Jarmarki świąteczne. Interes w cieniu zamachu
22 grudnia 2016Tradycja jarmarków bożonarodzeniowych w Niemczech sięga średniowiecza. Pachnący pomarańczą i goździkami grzaniec w gronie przyjaciół to obowiązkowy punkt programu w adwencie. Na bogato przystrojonych straganach niemieckich miast piętrzą się bibeloty, tłumnie odwiedzający goście delektują się świątecznymi specjałami.
Ośmiu na dziesięciu z nich kupi "bratwursta” lub “krakauera”, co szósty będzie raczyć się grzanym winem, ponad połowa spróbuje słodyczy, co czwarty skusi się na misternie wykonane ozdoby choinkowe. Wszystko to przy dźwiękach pastorałek, które skłaniają zwykle oszczędnych Niemców, do głębszego sięgania do kieszeni.
Według statystyk koloński jarmark w zaledwie kilka tygodni odwiedza rocznie od 4 do nawet do 6 milionów gości. Każdy z nich zostawi średnio ponad 77 euro. Dlatego nikogo nie powinien dziwić fakt, że od kilku lat również Polacy coraz chętniej wystawiają tu swoje produkty.
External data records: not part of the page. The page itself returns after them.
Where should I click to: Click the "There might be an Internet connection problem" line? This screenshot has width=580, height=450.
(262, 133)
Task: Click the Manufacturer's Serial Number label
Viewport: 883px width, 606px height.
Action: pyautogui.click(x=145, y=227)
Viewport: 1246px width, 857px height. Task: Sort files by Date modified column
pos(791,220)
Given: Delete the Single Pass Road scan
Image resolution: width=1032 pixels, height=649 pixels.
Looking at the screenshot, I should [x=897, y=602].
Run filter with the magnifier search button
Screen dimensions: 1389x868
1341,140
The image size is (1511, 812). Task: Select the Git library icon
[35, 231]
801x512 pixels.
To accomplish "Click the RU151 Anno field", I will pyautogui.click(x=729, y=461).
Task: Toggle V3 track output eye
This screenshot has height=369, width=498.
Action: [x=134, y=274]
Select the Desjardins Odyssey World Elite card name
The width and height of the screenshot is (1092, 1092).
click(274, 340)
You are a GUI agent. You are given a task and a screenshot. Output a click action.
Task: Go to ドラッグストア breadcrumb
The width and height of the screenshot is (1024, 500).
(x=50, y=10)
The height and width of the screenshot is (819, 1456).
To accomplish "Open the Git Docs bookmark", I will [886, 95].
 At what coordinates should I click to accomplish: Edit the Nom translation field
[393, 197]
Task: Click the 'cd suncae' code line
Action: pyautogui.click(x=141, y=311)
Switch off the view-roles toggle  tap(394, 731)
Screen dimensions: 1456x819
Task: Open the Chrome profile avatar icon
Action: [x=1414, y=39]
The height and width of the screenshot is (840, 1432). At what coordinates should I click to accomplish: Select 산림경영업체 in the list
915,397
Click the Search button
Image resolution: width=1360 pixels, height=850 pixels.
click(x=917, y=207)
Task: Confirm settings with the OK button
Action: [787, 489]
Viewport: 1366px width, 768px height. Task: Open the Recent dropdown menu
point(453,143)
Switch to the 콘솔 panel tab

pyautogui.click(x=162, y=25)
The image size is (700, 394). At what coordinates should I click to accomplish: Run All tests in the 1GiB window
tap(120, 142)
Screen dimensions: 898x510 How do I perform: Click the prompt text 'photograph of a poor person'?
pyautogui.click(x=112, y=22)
Niektórzy polscy przedsiębiorcy przez ten czas odnotowują niemal połowę swoich rocznych dochodów osiąganych w Niemczech.
Trofeum do podziału jest spore – obroty tego z pozoru niewielkiego rynku w skali całych Niemczech sięgają 2,5 miliarda euro.
>> ZOBACZ: Relacja na żywo z jarmarku w Kolonii [FB-Live]
Kopalnioki i "Sadza Soup"
W tym roku turyści z całego świata mogli spróbować w Kolonii także śląskich specjałów. Stanowisko, tuż u podnóża kolońskiej katedry, miały Katowice, które świętują 25-lecie partnerstwa z Kolonią. – Hitem okazały się "kopalnioki", czyli śląskie landrynki oraz polskie krówki w limitowanej cynamonowej edycji – relacjonuje pani Karolina, która w tym roku obsługuje stoisko Katowic. Sensację wzbudzały regionalne produkty typu "Sadza Soap” – zestaw kosmetyków, które wyglądem przypominały bryłę węgla, skarpetki marki „Zoki”, katowickie T-shirty, torby bawełniane, ręcznie malowane bombki.
Nie tylko polskie wybory spożywcze i alkoholowe podbijają niemieckie jarmarki. Od pewnego czasu także polscy producenci i usługodawcy z branż niezwiązanych bezpośrednio ze świętami zauważyli, że adwentowe targi to doskonała platforma reklamy bezpośredniej. I tak obok dobrze już w Niemczech znanej kiełbasy krakowskiej, świątecznych drobiazgów, firmy rozkładają swoje prospekty, reklamujące chociażby serwisy samochodowe czy też usługi IT.
"Koncertowe" partnerstwo
Profitów płynących z obecności na niemieckim rynku nie przecenia także prezydent Katowic Marcin Krupa, który w tym roku osobiście pojawił się w Kolonii, by wraz z włodarzami miasta otworzyć ten największy i najbardziej dochodowy spośród 150 jarmarków w Niemczech. (Co ciekawe – ujął kolończyków spontanicznym wykonaniem na harmonijce pastorałki „O, Tannenbaum”.)
– Kolonia i Katowice to miasta przemysłowe, które umiejętnie łączą swoje dziedzictwo z tym, co nowoczesne, z rozwojem wyższych uczelni i środowiska akademickiego, z inwestowaniem w kulturę i poprawę jakości życia mieszkańców – mówi z przekonaniem prezydent Katowic. Przykładem jest chociażby współpraca z firmą Wincor Nixdorf, Teleperformace Germany – światowym liderem w outsourcingu sił Contact Center. oraz koncernem SMS Metallurgy; jeszcze w 2013 r. Niemcy podjęli decyzję o przeniesieniu niektórych działów, w tym księgowości i IT, właśnie do Polski.
I choć to mało prawdopodobne, by tak gigantyczne interesy były przypięczętowywane grzańcem, dla mniejszych polskich firm obecność na niemieckich jarmarkach ma bardzo konkretne, finansowe przełożenie.